I’d like to ask whether copy routines could be allowed to violate the standard.
If not, is there any way to address this?

Regarding this point about type scopes and accessibility, I do not think this is a blocker, the helpers generated in lowering do not have to be procedures that could be printed back in Fortran.

Flang Prototype (based on 20.1.0-rc2) -Ofast 1.6828934

Your RFC mentions two changes, but the benchmark only measured the combined impact. What part of the speed-up is related to the changes done without introducing the callback mechanism?

If inlining of simple assignments + your other changes get flang on par on applications and benchmarks, I would stay away of callbacks for now for the sake of simplicity. If not, we could look at the cases where this is not enough to see if the callbacks are the best fit and how this would work into OpenMP/OpenACC/Cuda Fortran contexts.

Thank you for your feedback!

I feel like we should benchmark with inlining of POD assignments before pursuing a callback approach.

Your RFC mentions two changes, but the benchmark only measured the combined impact. What part of the speed-up is related to the changes done without introducing the callback mechanism?
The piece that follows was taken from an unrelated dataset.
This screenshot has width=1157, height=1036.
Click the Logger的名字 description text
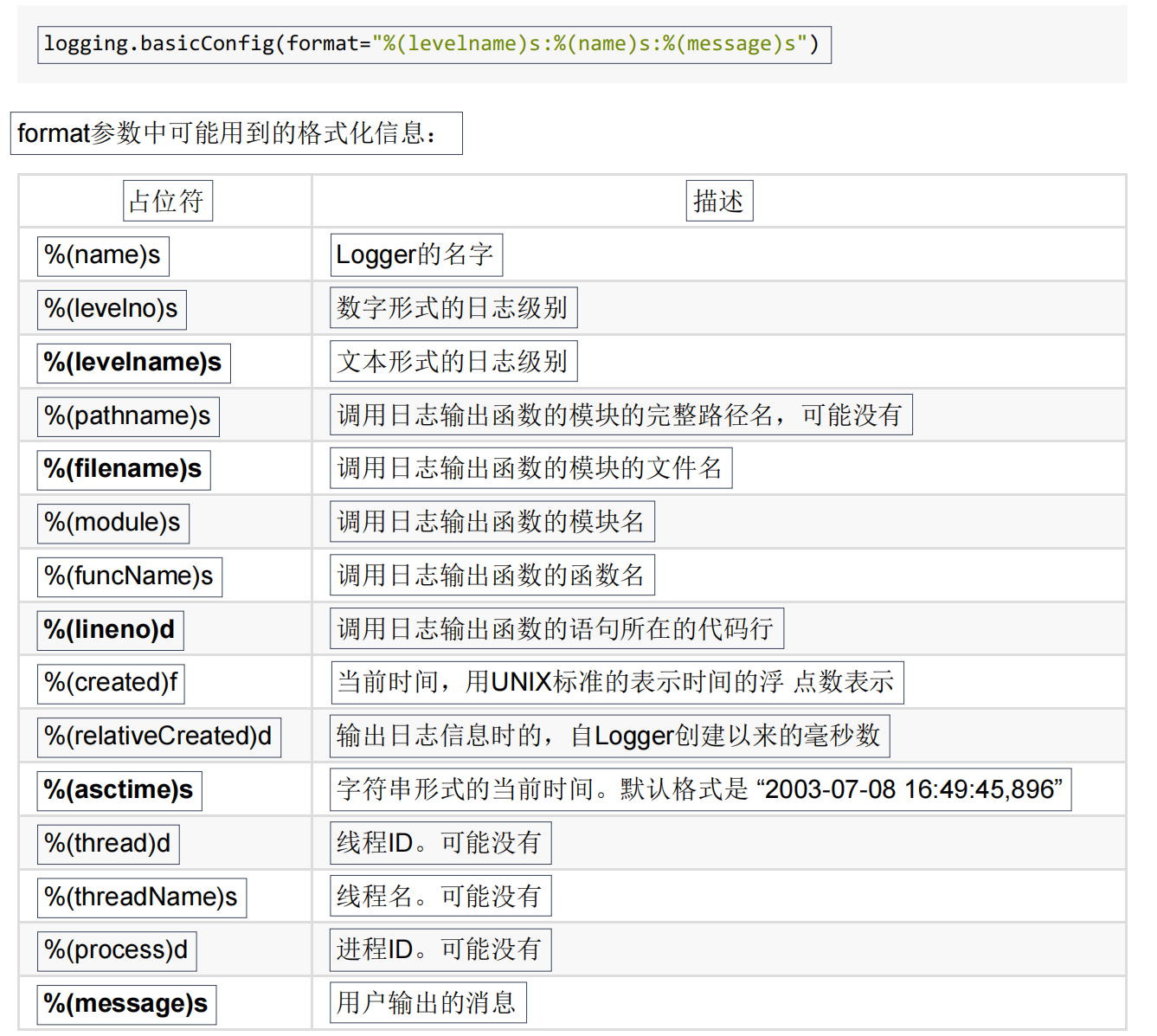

I would like to share additional measurement results. (I fixed a bug in the prototype for the measurement and updated the patch, but this change should not affect previous results.)

Compiler Options Execution time [s]
Flang 20.1.0-rc2 -Ofast 12.816779
Flang Prototype -Ofast 1.6828934
Flang Prototype without callbacks -Ofast 9.065505
Flang 20.1.0-rc2 + manually inlining -Ofast 0.5668884

The results illustrate that inlining is more effective than callbacks.
I am a little concerned about the disadvantages of inlining. Generally, whether a function call gets inlined is decided based on heuristics. If I understand correctly, this is because inlining functions can significantly increase code size or increase register pressure. I am wondering if we can disregard such disadvantages in this case.

The callback approach is quite interesting (nice to see you could prototype it in a rather simple way!), but opens a few doors:

Thanks for pointing it out. I was missing the perspective of offloading. I’ll check them.